Personal information
- Date of birth: 12 May 1933
- Place of birth: Subotica, Kingdom of Yugoslavia
- Date of death: 26 September 1992 (aged 59)
- Positions: Striker; right winger;

Senior career*
- Years: Team / Apps / (Gls)
- 1951–1962: Dinamo Zagreb / 178 / (47)
- 1962–1969: LASK / 151 / (31)

International career
- 1954–1960: Yugoslavia / 13 / (3)

Managerial career
- 1971–1972: LASK

Medal record
Men's Football
Representing Yugoslavia
Olympic Games
| Silver medal – second place | 1956 Melbourne | Team |

= Luka Lipošinović =

Croatian footballer

Luka Lipošinović (Serbian Cyrillic: Лука Липошиновић; 12 May 1933 - 26 September 1992) was a Yugoslavian (ethnic Croat from Vojvodina) football player. He earned 13 caps for Yugoslavia.

==Club career==
With the Croatian club Dinamo from Zagreb Lipošinović took two Yugoslav championships (1953–54 and 1957–58) and one Yugoslav cup (1960).
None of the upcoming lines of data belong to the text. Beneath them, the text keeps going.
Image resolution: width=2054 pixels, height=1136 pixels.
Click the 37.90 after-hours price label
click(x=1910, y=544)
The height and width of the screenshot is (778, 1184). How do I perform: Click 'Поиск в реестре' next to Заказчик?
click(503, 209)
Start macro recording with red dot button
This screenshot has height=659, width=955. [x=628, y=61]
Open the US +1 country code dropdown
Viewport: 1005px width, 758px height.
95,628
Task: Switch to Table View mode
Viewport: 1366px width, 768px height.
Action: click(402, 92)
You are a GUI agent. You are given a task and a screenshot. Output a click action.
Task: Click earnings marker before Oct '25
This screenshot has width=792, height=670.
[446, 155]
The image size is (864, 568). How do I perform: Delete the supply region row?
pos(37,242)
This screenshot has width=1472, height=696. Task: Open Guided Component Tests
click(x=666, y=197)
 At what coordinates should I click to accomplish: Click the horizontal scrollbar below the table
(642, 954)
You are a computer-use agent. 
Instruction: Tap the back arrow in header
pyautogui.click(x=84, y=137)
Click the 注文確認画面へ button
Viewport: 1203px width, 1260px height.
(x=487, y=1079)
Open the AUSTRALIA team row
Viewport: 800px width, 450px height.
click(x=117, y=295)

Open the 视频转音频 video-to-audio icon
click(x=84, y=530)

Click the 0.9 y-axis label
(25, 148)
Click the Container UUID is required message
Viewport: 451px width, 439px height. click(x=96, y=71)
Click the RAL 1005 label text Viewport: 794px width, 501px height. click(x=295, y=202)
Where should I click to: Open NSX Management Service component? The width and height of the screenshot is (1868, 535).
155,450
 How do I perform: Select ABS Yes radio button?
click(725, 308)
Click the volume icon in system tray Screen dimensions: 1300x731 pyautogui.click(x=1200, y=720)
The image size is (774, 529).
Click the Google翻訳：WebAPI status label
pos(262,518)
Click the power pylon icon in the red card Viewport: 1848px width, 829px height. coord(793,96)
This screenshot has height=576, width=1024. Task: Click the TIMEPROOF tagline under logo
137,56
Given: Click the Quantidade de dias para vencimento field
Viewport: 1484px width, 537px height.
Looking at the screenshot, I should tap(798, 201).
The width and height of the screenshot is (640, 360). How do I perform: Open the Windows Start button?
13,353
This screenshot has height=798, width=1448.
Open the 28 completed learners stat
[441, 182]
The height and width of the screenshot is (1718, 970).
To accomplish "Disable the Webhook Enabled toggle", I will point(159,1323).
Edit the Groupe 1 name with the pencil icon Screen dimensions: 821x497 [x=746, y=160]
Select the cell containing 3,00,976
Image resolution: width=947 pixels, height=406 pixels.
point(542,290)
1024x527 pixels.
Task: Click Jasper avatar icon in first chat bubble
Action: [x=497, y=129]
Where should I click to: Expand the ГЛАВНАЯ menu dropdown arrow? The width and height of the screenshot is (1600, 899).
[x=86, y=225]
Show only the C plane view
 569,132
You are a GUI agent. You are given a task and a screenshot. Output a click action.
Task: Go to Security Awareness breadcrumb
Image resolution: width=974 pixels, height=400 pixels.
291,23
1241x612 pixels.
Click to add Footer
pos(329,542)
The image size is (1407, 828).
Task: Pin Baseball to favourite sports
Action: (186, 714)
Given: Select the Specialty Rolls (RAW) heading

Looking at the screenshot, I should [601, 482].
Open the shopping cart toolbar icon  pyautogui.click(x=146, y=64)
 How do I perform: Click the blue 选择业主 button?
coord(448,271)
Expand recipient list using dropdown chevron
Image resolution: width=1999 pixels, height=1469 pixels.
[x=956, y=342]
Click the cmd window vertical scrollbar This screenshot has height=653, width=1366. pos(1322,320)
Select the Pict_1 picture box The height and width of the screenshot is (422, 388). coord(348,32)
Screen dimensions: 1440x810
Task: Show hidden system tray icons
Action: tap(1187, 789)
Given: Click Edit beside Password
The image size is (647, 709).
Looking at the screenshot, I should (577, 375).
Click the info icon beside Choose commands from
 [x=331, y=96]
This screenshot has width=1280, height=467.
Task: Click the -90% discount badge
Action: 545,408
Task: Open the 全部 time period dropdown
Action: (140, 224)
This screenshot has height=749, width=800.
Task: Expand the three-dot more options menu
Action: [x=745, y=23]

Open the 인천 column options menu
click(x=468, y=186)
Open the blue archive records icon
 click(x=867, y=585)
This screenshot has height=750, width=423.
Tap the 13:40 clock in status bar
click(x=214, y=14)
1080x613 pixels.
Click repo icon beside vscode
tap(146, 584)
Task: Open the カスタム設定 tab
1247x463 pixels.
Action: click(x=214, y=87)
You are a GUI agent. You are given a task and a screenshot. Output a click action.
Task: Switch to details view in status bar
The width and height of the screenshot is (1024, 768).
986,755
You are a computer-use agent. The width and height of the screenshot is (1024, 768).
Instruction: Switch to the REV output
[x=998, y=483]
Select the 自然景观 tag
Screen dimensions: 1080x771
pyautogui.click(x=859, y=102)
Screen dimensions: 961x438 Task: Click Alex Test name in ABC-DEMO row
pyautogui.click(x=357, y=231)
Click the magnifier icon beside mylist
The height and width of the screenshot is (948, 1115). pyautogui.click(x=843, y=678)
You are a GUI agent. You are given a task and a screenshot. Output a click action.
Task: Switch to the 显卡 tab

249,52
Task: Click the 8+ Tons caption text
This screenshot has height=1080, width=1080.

In 1965 Lipošinović joined the Austrian champion club LASK from Linz. He played one season, ending on 7th position. Several years later, he coached LASK Linz.

==International career==
As national team player, Lipošinović participated in the 1956 Olympics, winning silver medal, and the 1958 FIFA World Cup. He made his debut for Yugoslavia in a September 1954 friendly match away against Saarland and earned a total of 13 caps, scoring 3 goals. His final international was a May 1960 friendly away against England.